[Items listed in a dataset]
▼▼▼

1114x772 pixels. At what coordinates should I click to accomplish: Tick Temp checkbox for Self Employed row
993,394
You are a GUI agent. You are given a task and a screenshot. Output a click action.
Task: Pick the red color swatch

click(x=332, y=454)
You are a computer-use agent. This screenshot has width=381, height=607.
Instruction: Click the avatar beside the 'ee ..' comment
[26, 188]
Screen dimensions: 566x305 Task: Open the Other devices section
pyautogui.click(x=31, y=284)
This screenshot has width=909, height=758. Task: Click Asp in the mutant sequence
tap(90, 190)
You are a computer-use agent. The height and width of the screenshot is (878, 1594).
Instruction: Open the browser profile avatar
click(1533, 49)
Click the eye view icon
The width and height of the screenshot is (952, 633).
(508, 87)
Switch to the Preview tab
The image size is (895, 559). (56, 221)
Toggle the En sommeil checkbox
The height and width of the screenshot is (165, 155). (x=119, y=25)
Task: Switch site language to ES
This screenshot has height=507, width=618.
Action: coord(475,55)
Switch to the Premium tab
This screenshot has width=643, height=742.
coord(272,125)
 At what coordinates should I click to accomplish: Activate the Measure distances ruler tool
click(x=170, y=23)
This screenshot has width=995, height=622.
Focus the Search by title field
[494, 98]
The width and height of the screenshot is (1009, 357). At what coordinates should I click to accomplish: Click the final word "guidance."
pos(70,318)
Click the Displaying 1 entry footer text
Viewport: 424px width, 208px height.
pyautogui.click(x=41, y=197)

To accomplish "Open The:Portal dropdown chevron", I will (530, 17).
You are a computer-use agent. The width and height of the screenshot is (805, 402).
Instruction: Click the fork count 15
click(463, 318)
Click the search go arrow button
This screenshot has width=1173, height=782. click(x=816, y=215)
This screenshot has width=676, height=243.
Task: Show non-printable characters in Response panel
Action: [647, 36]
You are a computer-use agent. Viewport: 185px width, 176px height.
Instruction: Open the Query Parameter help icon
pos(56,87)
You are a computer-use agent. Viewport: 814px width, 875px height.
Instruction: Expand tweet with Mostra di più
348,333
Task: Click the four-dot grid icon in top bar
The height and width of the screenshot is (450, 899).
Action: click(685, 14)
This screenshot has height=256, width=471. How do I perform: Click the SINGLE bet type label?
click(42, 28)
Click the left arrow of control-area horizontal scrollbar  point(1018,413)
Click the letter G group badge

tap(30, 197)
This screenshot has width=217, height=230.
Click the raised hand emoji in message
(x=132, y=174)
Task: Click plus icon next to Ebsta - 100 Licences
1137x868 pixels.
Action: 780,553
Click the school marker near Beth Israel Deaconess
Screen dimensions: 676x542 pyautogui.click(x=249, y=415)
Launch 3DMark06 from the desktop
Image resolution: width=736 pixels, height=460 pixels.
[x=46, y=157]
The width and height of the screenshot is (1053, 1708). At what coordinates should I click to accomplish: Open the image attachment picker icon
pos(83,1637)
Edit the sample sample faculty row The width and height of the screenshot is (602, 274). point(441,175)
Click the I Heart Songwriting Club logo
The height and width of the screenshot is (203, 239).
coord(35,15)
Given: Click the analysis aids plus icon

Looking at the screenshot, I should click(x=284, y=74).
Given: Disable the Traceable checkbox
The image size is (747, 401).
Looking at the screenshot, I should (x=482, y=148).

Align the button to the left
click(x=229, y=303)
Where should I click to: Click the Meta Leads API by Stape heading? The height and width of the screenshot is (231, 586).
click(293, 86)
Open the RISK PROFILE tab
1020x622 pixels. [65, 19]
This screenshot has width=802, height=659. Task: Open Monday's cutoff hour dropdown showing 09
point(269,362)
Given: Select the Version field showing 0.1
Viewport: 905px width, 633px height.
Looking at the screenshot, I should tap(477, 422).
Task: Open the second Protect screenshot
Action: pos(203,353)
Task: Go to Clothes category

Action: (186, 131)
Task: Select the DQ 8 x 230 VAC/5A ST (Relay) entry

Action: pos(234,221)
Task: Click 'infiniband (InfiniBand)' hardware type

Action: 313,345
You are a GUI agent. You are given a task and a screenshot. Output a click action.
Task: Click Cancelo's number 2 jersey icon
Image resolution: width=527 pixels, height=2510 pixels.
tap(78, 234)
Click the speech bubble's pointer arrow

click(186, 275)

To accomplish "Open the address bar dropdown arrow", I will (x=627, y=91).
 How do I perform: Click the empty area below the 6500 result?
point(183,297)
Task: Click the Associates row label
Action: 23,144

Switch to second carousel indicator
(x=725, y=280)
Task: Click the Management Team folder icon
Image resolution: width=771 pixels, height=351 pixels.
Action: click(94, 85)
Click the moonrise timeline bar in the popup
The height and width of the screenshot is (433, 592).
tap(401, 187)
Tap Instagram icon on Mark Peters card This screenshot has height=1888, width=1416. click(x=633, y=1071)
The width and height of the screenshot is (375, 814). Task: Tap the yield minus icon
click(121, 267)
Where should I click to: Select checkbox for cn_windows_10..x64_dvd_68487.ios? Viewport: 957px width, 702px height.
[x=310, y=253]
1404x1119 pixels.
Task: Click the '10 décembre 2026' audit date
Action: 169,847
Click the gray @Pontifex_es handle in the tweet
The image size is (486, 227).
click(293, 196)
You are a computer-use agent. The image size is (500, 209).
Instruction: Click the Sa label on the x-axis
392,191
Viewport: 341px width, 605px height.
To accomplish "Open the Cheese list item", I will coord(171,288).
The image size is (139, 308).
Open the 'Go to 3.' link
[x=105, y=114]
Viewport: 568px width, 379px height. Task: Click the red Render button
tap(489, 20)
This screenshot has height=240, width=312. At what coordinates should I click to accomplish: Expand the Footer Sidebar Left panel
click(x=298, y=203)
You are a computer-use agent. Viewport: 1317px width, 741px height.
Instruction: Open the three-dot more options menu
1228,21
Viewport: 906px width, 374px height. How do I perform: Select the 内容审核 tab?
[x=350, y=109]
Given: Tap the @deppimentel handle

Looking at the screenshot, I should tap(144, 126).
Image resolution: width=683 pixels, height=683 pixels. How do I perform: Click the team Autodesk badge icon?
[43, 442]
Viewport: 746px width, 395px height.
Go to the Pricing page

▲▲▲

Required work.
For the string "computer", show each line of the entries above where it occurs.

Result.
You are a computer-use agent. This screenshot has width=381, height=607.
You are a computer-use agent. The height and width of the screenshot is (878, 1594).
You are a computer-use agent. The width and height of the screenshot is (805, 402).
You are a computer-use agent. Viewport: 185px width, 176px height.
You are a computer-use agent. Viewport: 814px width, 875px height.
You are a computer-use agent. The image size is (500, 209).
You are a computer-use agent. Viewport: 1317px width, 741px height.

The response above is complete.